Dominique Ducret, ancien président de la BCGe (à droite) et Marc Fues, ex-directeur général de l'établissement. Keystone Archive

L'enquête pénale ouverte contre les anciens organes de la Banque cantonale de Genève (BCGe) a pris une nouvelle tournure. Cinq inculpations ont été prononcées vendredi par la justice genevoise.

Ce contenu a été publié le 23 mars 2001 - 14:13

Dominique Ducret, ancien président de la BCGe, Marc Fues, ex-directeur général de l'établissement, ainsi que René Curti, actuel membre de la direction de la banque, sont dans le collimateur de la justice. Deux employés de la société Atag Ernst & Young, ancien réviseur de la BCGe, ont aussi été inculpés.

Les cinq personnes sont poursuivies pour faux renseignements d'entreprises commerciales, gestion déloyale, faux dans les titres et gestion déloyale des intérêts publics. L'enquête pénale, menée de front par quatre juges d'instruction, a débuté il y a environ une année, suite à une plainte d'un groupe de petits actionnaires.

Cette affaire va être un «feu pyrotechnique, ça va péter dans tous les sens», a déclaré l'avocat d'un inculpé. Pour l'instant, seule une association des petits actionnaires de la BCGe a demandé à se constituer partie civile dans la procédure. L'Etat et la Ville de Genève ont de leur côté l'intention de le faire.

Devant le juge d'instruction, Marc Fues a contesté catégoriquement avoir commis une quelconque infraction pénale, a déclaré son avocat, Christian Luscher. «C'est tout juste si on ne lui reproche pas la crise des années 1980». L'avocat a promis «une bataille judiciaire frontale».

Si pour se défendre, Marc Fues doit mettre en cause d'autres personnes, il le fera, a encore ajouté, en substance, M. Luscher. L'avocat entend aussi contester la possibilité pour l'Etat et la Ville de Genève de se constituer partie civile dans cette affaire. A ses yeux, «seule la BCGe» aurait la qualité pour le faire.

Comme Marc Fues, Dominique Ducret s'estime inculpé à tort.

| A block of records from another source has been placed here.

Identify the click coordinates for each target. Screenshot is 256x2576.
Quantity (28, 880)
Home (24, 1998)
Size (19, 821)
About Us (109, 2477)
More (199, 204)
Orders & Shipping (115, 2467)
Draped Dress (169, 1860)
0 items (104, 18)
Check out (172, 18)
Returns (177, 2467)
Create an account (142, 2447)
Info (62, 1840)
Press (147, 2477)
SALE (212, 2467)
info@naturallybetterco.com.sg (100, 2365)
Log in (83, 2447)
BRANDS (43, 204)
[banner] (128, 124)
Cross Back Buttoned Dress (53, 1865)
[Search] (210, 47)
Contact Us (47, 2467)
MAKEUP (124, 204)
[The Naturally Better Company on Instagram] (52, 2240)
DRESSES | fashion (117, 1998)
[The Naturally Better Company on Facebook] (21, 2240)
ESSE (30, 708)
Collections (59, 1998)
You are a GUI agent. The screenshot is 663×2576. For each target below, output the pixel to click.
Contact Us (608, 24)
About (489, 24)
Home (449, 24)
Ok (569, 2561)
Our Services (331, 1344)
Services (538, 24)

L'ancien président de la BCGe a indiqué au juge d'instruction qu'il a toujours agi dans les intérêts de l'établissement, en accord avec les autres membres du conseil d'administration et du comité de banque, a fait savoir son avocat, Robert Assaël.

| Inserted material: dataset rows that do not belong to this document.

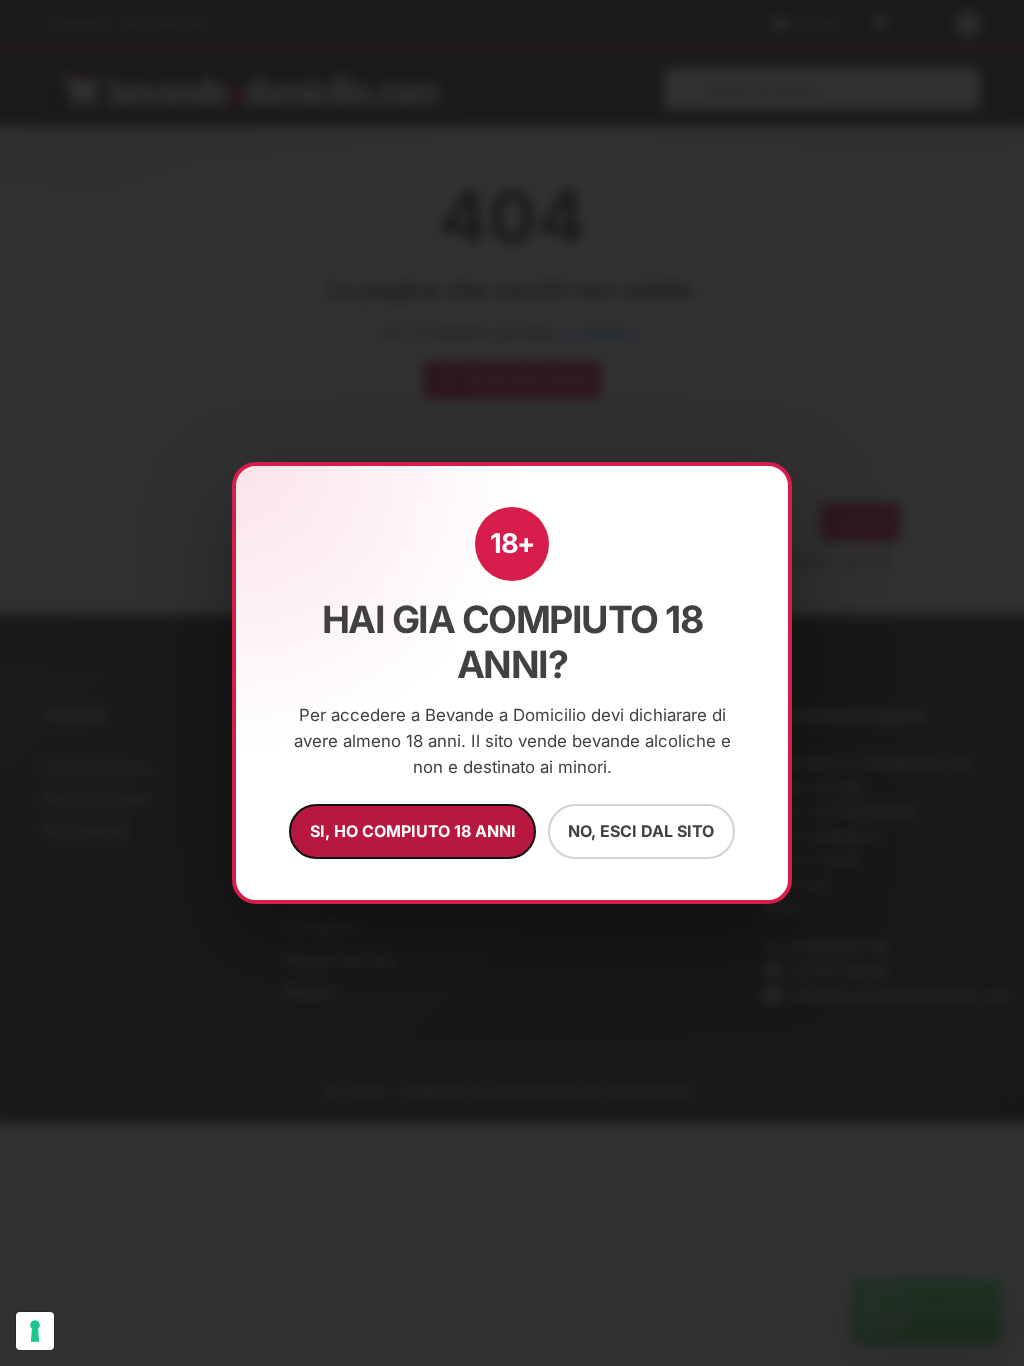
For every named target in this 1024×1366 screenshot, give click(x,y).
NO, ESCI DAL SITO (641, 831)
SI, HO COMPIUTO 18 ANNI (413, 831)
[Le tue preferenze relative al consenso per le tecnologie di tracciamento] (35, 1331)
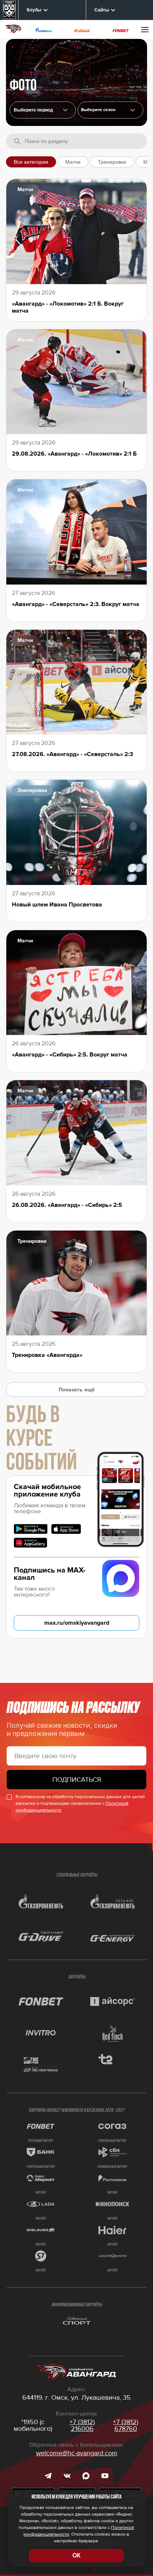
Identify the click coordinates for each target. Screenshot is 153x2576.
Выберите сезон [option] (98, 110)
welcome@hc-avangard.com (76, 2453)
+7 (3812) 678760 (125, 2425)
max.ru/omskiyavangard (76, 1623)
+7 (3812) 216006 (82, 2425)
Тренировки (112, 162)
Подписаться (76, 1779)
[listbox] (111, 110)
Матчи (73, 162)
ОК (76, 2555)
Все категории (31, 162)
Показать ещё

L'affaire BCGe a éclaté il y a un peu plus d'un an, lorsque la situation réelle de la banque est apparue au grand jour. L'ardoise finale pourrait s'élever, selon des estimations faites à ce jour, à quatre milliards de francs. Or, dans ses comptes, la BCGe n'avait constitué que des provisions pour environ un milliard de francs.

Sans l'intervention de l'Etat de Genève, la banque risquait de devoir déposer son bilan. Dans l'urgence, une fondation de valorisation des actifs a été créée pour reprendre les crédits douteux garantis par gages immobiliers de la BCGe. Elle a pour mission de réaliser au mieux les actifs qui lui ont été confiés.

C'est l'Etat de Genève qui prendra en charge les pertes essuyées par la fondation de valorisation. Pour y faire face, le canton a inscrit dans ses comptes 2000 une provision extraordinaire de 2,7 milliards de francs. Celle-ci sera dissoute, au fil des ans, au gré des réalisations de la fondation.